The F-word continues to reverberate both on Capitol Hill and in the Washington Post newsroom.

VP Cheney, who uttered “Fuck Yourself” to Sen. Patrick Leahy (D-Vermont) late last week, refused to apologize or express any misgivings that he said it.

OK. Most of us have probably said this at some point, though probably not to a U.S. Senator. But here’s what Cheney said to Bush before they were elected, er I mean stole the election.

“I look forward to working with you, Governor, to change the tone in Washington, to restore a spirit of civility and respect and cooperation.…The days of the war room and the permanent campaign are over. . . . We take seriously the responsibility to be honest and civil.” So said Mr. Cheney in February 2001, in his first major speech as vice president.

But Friday he said,

“I expressed myself rather forcefully, felt better after I had done it,” Cheney told Neil Cavuto of Fox News. The vice president said those who heard the putdown agreed with him. “I think that a lot of my colleagues felt that what I had said badly needed to be said, that it was long overdue.”

Badly needed to be said? Did he think that Leahy would as a result change his position on the war become a Republican because the VP pointed out the senator’s inability to contort himself?

Evidently, the usually pompous and pious Senate Majority Leader Bill Frist (R-Tenn.) was OK with remark, too.

“With regard to the vice president’s comments, I did not hear the comments, did not witness the comments, but clearly they reflect a lot of that emotion,” he said. “Without taking one side or the other, a lot of personal feelings are being expressed, and that emotion came out by the vice president, and I’ll let the American people judge as to whether or not it was warranted.”

Pressed whether he condones the use of such language in the Senate, Frist pointed out that the chamber was not in session at the time, “so I am not going to condone, I am not going to overly criticize the language that people in the — the language that people use to express themselves.”

The “Wear-my-religion-on-my-sleeve” Dubya was also sanguine about it.

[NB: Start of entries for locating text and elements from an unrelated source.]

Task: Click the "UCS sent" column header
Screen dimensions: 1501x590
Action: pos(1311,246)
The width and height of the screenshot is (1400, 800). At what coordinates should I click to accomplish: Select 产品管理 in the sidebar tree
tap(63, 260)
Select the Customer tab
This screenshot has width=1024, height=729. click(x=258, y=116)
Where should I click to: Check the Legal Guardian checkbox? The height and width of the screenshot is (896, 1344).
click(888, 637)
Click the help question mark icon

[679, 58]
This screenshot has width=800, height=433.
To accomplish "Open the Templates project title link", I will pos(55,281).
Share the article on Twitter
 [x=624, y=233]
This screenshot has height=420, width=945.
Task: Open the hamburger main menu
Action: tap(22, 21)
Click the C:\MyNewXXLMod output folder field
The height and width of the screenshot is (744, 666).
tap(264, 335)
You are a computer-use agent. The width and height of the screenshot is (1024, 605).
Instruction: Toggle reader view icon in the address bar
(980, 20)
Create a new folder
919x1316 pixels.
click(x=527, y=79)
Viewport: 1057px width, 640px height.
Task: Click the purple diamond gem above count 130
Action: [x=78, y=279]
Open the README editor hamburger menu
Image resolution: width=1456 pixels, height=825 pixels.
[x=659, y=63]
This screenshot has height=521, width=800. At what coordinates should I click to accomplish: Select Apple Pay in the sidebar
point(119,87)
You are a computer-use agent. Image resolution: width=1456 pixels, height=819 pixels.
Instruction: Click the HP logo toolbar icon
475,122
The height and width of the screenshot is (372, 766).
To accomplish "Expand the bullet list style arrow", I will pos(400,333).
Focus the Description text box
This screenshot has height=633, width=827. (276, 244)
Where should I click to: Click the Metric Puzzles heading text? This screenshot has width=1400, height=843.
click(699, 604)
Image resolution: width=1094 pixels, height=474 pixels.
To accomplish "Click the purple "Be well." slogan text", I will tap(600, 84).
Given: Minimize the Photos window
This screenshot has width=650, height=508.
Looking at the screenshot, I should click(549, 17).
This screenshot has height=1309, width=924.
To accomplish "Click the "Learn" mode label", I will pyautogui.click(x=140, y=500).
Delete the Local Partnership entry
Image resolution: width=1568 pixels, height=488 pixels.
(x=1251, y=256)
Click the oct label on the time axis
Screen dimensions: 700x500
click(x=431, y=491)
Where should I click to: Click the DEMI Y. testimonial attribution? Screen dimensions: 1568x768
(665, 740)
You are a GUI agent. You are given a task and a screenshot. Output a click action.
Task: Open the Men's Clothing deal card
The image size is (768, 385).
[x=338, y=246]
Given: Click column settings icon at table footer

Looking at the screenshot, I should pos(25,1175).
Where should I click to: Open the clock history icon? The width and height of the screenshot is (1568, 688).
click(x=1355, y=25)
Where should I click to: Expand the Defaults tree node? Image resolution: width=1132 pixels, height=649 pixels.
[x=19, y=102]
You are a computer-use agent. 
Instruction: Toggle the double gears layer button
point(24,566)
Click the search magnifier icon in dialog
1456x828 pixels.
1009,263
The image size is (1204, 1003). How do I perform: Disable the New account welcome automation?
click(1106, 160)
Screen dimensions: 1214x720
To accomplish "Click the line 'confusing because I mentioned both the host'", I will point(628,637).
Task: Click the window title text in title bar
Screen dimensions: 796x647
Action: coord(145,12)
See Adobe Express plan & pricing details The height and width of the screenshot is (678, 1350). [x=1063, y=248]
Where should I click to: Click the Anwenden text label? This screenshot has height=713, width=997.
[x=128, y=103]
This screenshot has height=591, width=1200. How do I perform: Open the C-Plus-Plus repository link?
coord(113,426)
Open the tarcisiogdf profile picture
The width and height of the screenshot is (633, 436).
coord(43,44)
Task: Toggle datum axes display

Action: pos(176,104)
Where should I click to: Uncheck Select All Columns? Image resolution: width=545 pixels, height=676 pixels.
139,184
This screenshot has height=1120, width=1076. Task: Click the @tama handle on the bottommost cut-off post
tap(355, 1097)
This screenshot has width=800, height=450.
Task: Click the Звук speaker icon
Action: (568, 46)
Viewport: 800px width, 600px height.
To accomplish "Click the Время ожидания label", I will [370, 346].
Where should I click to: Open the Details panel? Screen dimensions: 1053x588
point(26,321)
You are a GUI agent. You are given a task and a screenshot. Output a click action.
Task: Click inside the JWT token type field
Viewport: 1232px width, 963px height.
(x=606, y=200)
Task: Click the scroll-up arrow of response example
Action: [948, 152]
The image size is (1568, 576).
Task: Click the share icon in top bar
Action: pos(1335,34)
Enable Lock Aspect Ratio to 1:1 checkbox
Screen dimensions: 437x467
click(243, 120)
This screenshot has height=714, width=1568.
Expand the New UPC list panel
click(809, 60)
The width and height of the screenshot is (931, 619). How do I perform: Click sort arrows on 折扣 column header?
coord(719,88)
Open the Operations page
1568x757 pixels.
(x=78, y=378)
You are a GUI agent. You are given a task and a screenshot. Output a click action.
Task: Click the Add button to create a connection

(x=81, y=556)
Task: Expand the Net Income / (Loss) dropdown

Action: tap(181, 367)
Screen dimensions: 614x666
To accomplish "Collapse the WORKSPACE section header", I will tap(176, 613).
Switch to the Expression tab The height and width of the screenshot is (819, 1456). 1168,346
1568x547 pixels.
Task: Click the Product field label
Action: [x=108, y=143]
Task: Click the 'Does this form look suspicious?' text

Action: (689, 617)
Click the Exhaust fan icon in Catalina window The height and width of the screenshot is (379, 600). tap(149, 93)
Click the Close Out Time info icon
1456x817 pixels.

On Saturday, White House spokesman Scott McClellan said President Bush had no problem with his vice president’s language. “It’s not an issue with the president,” McClellan said.

Meanwhile, The Washington Post, which set tongues a-wagging when it published the obscenity uncensored, felt the need to explain itself and address the lack of consistency that we highlighted last week.

“When the vice president of the United States says it to a senator in the way in which he said it on the Senate floor,” says Executive Editor Leonard Downie Jr., “readers need to judge for themselves what the word is because we don’t play games at The Washington Post and use dashes.” At the same time, the article recalled that in 2000 then-candidate George Bush made an off-mike comment about Adam Clymer, then a New York Times reporter, calling him a “major-league [expletive],” to which Cheney responded, “Big time.” Downie said the paper used the vulgar term for an orifice at the time and he saw no reason to repeat it in yesterday’s newspaper.

The Post also editorialized on the matter.

Whenever one of these angry moments comes along, someone points out that politics has always been rough-and-tumble, that attacks were pretty vicious in Thomas Jefferson’s day, and so on, all of which is true. It’s also true, though, as Mr. Cheney said in 2001, that there’s been less and less willingness in recent years to assume good faith on the other side, a trend that makes governing more difficult. Mr. Cheney indicated yesterday on Fox News that he has no regrets (“I felt better after I said it”), which in itself is another sad milepost.

The inability of this administration to admit fault continues to have deadly consequences, which are certainly more critical than an occasional “fuck.” But that the VP could not, as most had expected, simply say “I’m sorry I lost my temper” raises the question of whether that inability is seriously pathological.